PROMPT: Across all the records, filter for lines with the word "Date" and copy them.

DATA TO EXAMINE START

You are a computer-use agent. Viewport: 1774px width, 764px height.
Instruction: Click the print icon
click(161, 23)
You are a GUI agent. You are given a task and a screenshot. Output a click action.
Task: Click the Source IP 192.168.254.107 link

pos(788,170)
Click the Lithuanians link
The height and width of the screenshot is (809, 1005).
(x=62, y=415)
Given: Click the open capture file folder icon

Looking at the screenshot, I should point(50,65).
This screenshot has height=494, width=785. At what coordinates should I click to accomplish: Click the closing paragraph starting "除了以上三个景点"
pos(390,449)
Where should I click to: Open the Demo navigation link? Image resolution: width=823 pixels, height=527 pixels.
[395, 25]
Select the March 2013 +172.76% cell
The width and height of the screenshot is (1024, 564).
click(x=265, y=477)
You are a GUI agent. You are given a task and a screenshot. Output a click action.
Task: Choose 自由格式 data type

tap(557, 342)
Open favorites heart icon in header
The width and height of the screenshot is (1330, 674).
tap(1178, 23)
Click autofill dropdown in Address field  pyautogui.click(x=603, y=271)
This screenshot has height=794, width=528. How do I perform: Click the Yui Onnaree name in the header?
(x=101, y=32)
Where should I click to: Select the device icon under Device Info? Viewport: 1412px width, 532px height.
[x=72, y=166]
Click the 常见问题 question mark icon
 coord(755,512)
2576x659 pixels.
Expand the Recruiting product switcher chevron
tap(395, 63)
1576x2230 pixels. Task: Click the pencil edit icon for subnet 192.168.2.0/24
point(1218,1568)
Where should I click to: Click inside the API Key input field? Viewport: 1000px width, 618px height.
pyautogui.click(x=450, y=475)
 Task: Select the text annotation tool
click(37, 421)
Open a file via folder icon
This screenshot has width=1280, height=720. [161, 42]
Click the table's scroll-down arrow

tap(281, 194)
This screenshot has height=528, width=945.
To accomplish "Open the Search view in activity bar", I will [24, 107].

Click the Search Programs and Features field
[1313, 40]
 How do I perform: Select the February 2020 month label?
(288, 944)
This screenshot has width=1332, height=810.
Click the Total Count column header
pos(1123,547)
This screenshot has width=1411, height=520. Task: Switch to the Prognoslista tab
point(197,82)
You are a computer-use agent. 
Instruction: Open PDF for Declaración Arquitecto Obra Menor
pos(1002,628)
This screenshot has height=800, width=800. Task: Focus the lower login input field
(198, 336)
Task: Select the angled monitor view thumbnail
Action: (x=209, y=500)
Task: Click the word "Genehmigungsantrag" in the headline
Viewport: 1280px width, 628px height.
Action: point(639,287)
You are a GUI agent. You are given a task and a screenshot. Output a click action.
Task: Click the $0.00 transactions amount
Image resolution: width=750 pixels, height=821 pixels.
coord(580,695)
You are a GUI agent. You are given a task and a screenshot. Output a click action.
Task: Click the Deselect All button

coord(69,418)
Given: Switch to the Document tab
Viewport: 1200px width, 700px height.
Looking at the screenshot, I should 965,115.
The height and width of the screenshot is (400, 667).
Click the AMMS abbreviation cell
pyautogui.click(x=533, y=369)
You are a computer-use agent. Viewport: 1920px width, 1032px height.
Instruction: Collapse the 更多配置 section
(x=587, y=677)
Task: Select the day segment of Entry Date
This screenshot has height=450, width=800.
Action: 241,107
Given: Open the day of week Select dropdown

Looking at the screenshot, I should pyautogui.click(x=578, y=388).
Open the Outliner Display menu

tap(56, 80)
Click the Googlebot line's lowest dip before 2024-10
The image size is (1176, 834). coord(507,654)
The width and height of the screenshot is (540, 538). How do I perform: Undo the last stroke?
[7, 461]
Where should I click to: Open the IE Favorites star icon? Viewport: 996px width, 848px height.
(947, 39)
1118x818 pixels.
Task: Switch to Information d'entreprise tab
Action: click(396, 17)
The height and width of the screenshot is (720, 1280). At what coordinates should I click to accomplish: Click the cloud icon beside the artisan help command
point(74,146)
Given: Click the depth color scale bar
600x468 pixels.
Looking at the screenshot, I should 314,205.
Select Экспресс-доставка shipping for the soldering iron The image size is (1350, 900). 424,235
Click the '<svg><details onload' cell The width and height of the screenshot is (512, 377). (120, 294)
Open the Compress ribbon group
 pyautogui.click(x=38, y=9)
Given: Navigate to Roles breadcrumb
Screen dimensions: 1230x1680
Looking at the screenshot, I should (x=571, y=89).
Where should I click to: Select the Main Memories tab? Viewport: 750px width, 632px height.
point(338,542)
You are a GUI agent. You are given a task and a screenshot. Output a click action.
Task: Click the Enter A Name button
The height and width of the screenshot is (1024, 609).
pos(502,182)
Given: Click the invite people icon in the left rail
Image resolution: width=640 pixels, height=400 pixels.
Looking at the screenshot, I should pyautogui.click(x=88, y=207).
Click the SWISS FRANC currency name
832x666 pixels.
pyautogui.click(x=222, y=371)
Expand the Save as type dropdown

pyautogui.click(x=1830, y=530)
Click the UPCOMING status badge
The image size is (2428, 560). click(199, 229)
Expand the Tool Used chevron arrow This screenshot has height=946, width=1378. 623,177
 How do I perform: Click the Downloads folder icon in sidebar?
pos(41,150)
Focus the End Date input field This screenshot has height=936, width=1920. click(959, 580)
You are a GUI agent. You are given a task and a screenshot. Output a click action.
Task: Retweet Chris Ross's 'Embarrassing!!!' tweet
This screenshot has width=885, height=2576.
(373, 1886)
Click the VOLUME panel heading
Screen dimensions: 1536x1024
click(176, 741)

DATA TO EXAMINE END

ANSWER SPACE:
Task: Select the day segment of Entry Date
Focus the End Date input field This screenshot has height=936, width=1920. click(959, 580)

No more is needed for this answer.